FILE PHOTO: Athletics - 2018 Asian Games - Men's Javelin Throw - GBK Main Stadium, Jakarta, Indonesia - August 27, 2018 Gold medalist Neeraj Chopra of India REUTERS/Darren Whiteside/File Photo

NEW DELHI (Reuters) - Neeraj Chopra has been training hard for this year's Olympic Games but India's top javelin thrower fears not being able to compete internationally might compromise his bid for a medal in Tokyo.

The 23-year-old has been starved of international competition since securing his Olympic qualification in South Africa early last year, which followed an entire 2019 lost because of an elbow injury.

Chopra recorded his personal best of 88.07 metres in a domestic event in Patiala in March this year but has not been able to assess himself against his international rivals.

With the world's second most populous nation grappling with a devastating second wave of the COVID-19 pandemic, several countries have banned arrivals from India, while many others have announced lengthy quarantines for the Indians.

"Competition is as important as training and I badly need opportunities to compete abroad," Chopra told a virtual news conference organised by the Sports Authority of India on Wednesday.

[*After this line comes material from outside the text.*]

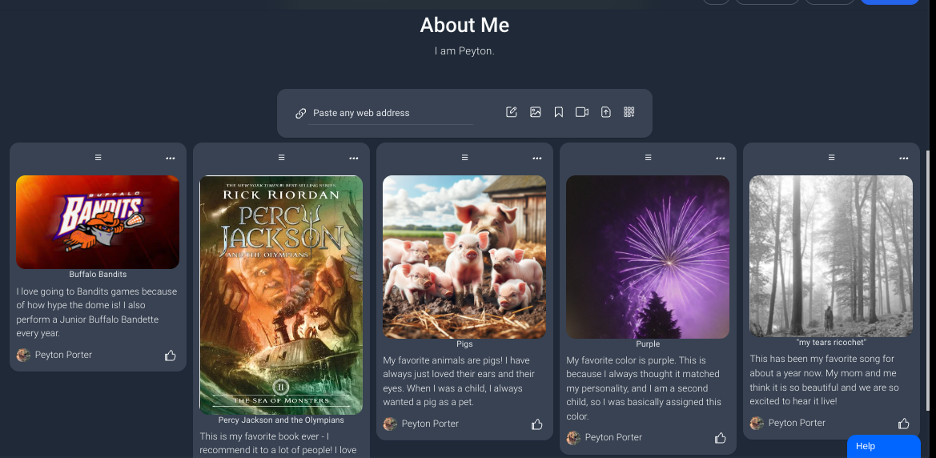Click the file upload icon in the toolbar
The image size is (936, 458).
606,112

"When you train abroad, you don't have any distractions, and you have a competition almost every second week. I miss that."

Chopra had plans to train in Turkey this month but that camp has been suspended as he and other Indian athletes would have to complete two weeks of quarantine on arrival.

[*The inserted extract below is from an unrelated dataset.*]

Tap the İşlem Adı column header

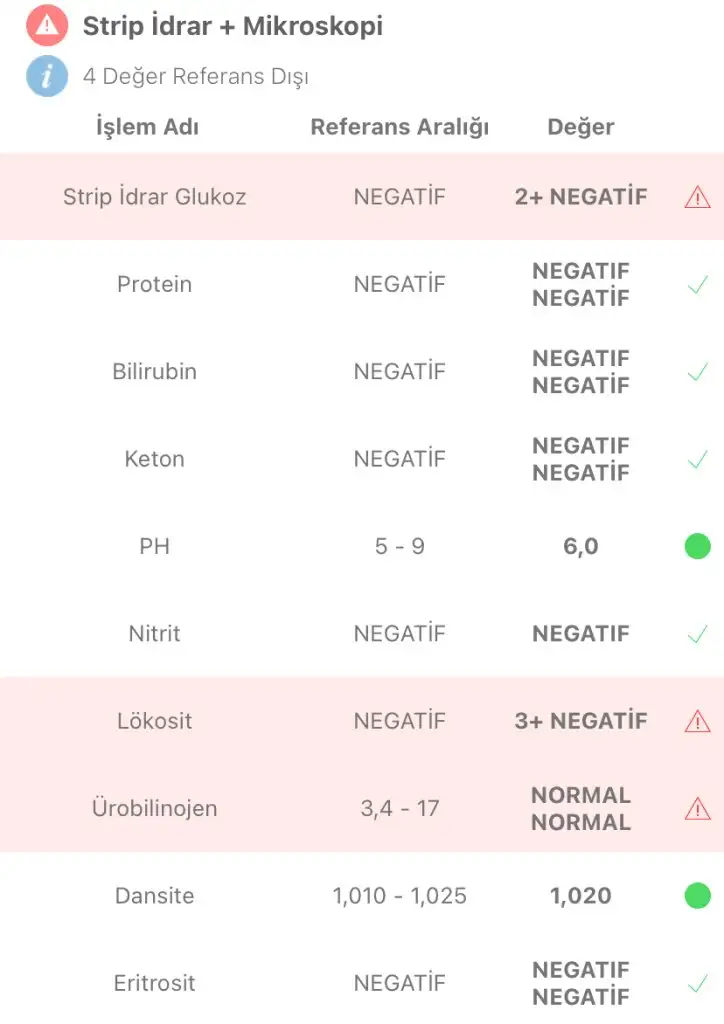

"In some countries, you have to quarantine for 21 days, which is simply not an option so close to the Games," said Chopra.

Instead, the Asian and Commonwealth gold medallist will continue to train in the north Indian city of Patiala where the temperature is rising.

"It would only get hotter in June. I just hope we had an indoor facility here."

His personal best would have been good enough for a bronze medal in 2016 Olympics but Chopra knows he would have to do better to be on the podium in Tokyo.

"I believe the benchmarks will be higher. Now we have a stronger group of six to eight throwers now regularly throw 87-plus.

"I've trained hard and I believe I'm getting close to my 90-metre target," he added.